Hon. JAMES MURDOCK (Minister of Labour) :
Mr. Speaker, in proceeding further with the discussion of Bill No. 54, I would like to refer briefly to what would appear to be a studied campaign which has been carried on in various parts of Canada during the past few weeks to discredit the provisions of the bill. Almost invariably hon. members who have discussed this measure from the opposition benches have, in respect to claims and contentions made, found refuge in that campaign of, I think, entire, but I hope not deliberate, misrepresentation. I want to refer to some of the statements that have been made in that connection. Here is one coming
from the jurisdiction of the hon. member for New Westminster (Mr. McQuarrie) which says:
The Criminal Code of Canada, in one of its sections, has penalties which fit the crimes, known as trusts, mergers and combines, whenever these are in restraint of trade, and does it in a much simpler way than the Premier's bill, as well as providing heavy penalties. It should be sufficient for the purposes without the enactment of legislation that will handicap trade and make burdensome interference with the conduct of private business. The great objection to his bill is that it is wholly inquisitorial, and that "any person resident in Canada of the full age of twenty-one who is of opinion that a combine exists, or is being formed," may start an investigation which, on mere suspicion will subject business men to no end of trouble and expense.
There is a wholesome truth in the old saying that a half truth is worse than a falsehood. Then, we come to another one from the jurisdiction of my hon. friend for London (Mr. White), which says:
One curious clause makes it illegal to fix a resale price.
It is not true, but it gets over in an editorial just the same.
In other words, a manufacturing firm which does a national business and advertises from end to end of Canada its products at one price could not fix this price.
Nothing in the bill suggests the accuracy of that statement, unless it could be conclusively shown that the fixing of that price was a detriment to the public, to the consumer, to the producer. Then, this same article pays me a compliment by saying:
That bold trust-buster, Hon. James Murdock, the Minister of Labour, has machinery he needs now if he will only make use of it.
An absolutely unqualified misstatement of fact, as every hon. member familiar with the legislation which has for some time been on our statute books, knows.
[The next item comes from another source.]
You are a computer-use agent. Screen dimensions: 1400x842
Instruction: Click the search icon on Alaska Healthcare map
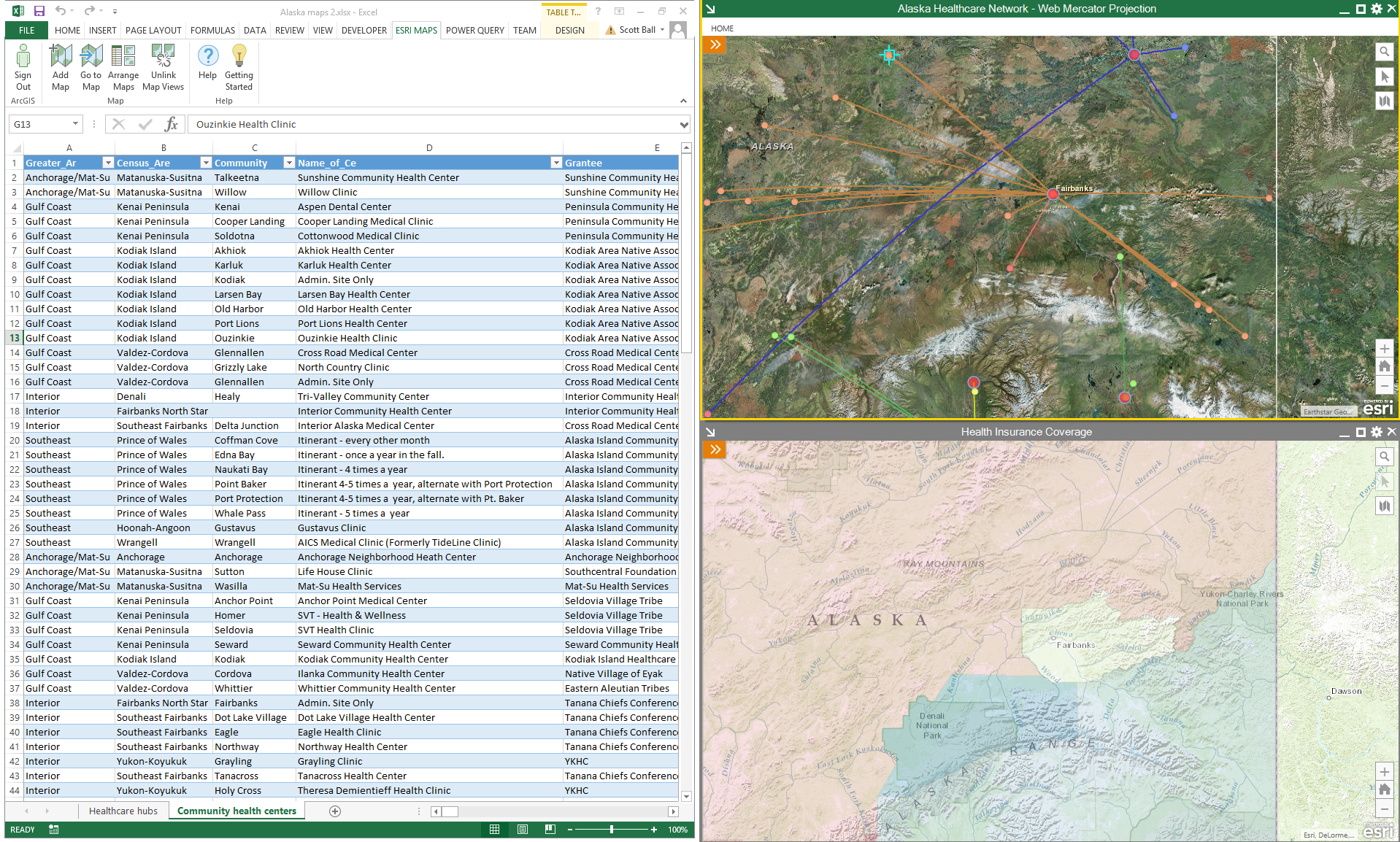pos(1384,52)
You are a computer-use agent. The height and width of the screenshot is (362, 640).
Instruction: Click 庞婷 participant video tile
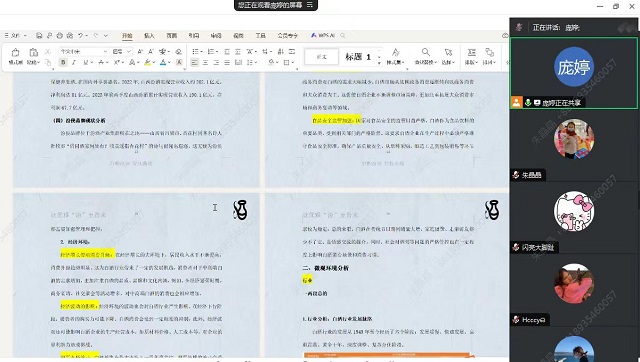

Yet that kind of bunk gets over from the Opposition press, and, may I say without disrespect, is parroted by hon. gentlemen from the Opposition benches.
Then, we have another one. Listen to this: It comes from not very far distant:
The process, too, is simple, the laying of an information before a competent magistrate puts the accused on their defence, creates the opportunity for bringing out the facts, and if there has been guilt, provides adequate punishment. The government bill is' of a type that appeals to those who confound fuss with efficiency and noise with progress.
That listens very nicely, to the uninitiated, but it does not fool any hon. member or any other citizen of Canada? Who ever dreamed for a moment of the feasibility of his approaching some magistrate and suggesting that there was a combine detrimental to him or to other consumers or producers, and then
getting proper redress at the hands of the court? All hon. gentlemen know how far he would get. One thing these editorials and various others that might be quoted overlook is the fact that the provisions of the criminal code dealing with combines have been useless since the days when my right hon. friend and his colleagues took good care to make the Combines Investigation Act moribund and of no effect. It has been impossible, therefore, to use the provisions of the criminal code, section 498, in dealing with the most dreaded or contemptible combine that might exist in Canada.